AIM
Give as a numbered list, with blank lines left out, the rows that start with the line containing "This screenshot has width=1456, height=819." and go on through the end of the rows.

Records
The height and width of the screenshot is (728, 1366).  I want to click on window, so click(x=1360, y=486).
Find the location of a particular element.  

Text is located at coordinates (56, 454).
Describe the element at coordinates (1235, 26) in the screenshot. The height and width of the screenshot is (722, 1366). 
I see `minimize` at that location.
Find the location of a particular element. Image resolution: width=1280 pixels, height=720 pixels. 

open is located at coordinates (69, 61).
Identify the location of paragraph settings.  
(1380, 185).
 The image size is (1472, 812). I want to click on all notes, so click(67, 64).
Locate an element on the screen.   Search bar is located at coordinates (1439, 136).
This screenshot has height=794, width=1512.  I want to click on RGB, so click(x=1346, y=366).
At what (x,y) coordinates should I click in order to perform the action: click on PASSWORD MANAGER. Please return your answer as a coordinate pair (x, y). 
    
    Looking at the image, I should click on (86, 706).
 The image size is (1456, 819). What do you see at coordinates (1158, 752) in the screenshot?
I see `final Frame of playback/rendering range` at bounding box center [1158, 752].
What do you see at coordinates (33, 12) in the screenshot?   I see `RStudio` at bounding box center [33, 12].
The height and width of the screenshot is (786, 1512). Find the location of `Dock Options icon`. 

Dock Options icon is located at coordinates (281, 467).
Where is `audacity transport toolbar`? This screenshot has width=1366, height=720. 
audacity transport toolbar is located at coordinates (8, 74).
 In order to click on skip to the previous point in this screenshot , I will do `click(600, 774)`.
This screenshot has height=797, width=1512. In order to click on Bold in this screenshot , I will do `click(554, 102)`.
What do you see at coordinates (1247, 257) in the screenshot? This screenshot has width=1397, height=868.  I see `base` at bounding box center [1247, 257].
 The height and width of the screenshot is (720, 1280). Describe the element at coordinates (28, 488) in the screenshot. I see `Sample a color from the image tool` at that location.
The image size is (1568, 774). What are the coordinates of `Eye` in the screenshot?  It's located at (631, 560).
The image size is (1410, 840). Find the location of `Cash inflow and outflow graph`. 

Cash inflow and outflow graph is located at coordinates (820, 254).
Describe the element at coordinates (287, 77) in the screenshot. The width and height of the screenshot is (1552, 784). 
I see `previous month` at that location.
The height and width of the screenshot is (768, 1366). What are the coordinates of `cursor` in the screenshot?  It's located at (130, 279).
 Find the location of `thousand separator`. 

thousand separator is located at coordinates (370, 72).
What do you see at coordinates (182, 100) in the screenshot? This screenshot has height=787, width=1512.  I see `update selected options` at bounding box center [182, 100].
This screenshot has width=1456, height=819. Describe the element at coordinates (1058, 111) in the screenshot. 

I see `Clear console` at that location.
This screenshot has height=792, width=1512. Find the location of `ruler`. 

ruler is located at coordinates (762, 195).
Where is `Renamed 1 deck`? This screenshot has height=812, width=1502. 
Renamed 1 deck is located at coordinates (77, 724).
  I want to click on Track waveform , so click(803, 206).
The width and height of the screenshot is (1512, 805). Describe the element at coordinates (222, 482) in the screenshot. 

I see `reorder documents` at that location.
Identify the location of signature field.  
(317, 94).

ANSWER TO THE PROBLEM
1. This screenshot has width=1456, height=819. Describe the element at coordinates (1058, 111) in the screenshot. 
2. I see `Clear console` at that location.
3. This screenshot has height=792, width=1512. Find the location of `ruler`. 
4. ruler is located at coordinates (762, 195).
5. Where is `Renamed 1 deck`? This screenshot has height=812, width=1502. 
6. Renamed 1 deck is located at coordinates (77, 724).
7.   I want to click on Track waveform , so click(803, 206).
8. The width and height of the screenshot is (1512, 805). Describe the element at coordinates (222, 482) in the screenshot. 
9. I see `reorder documents` at that location.
10. Identify the location of signature field.  
11. (317, 94).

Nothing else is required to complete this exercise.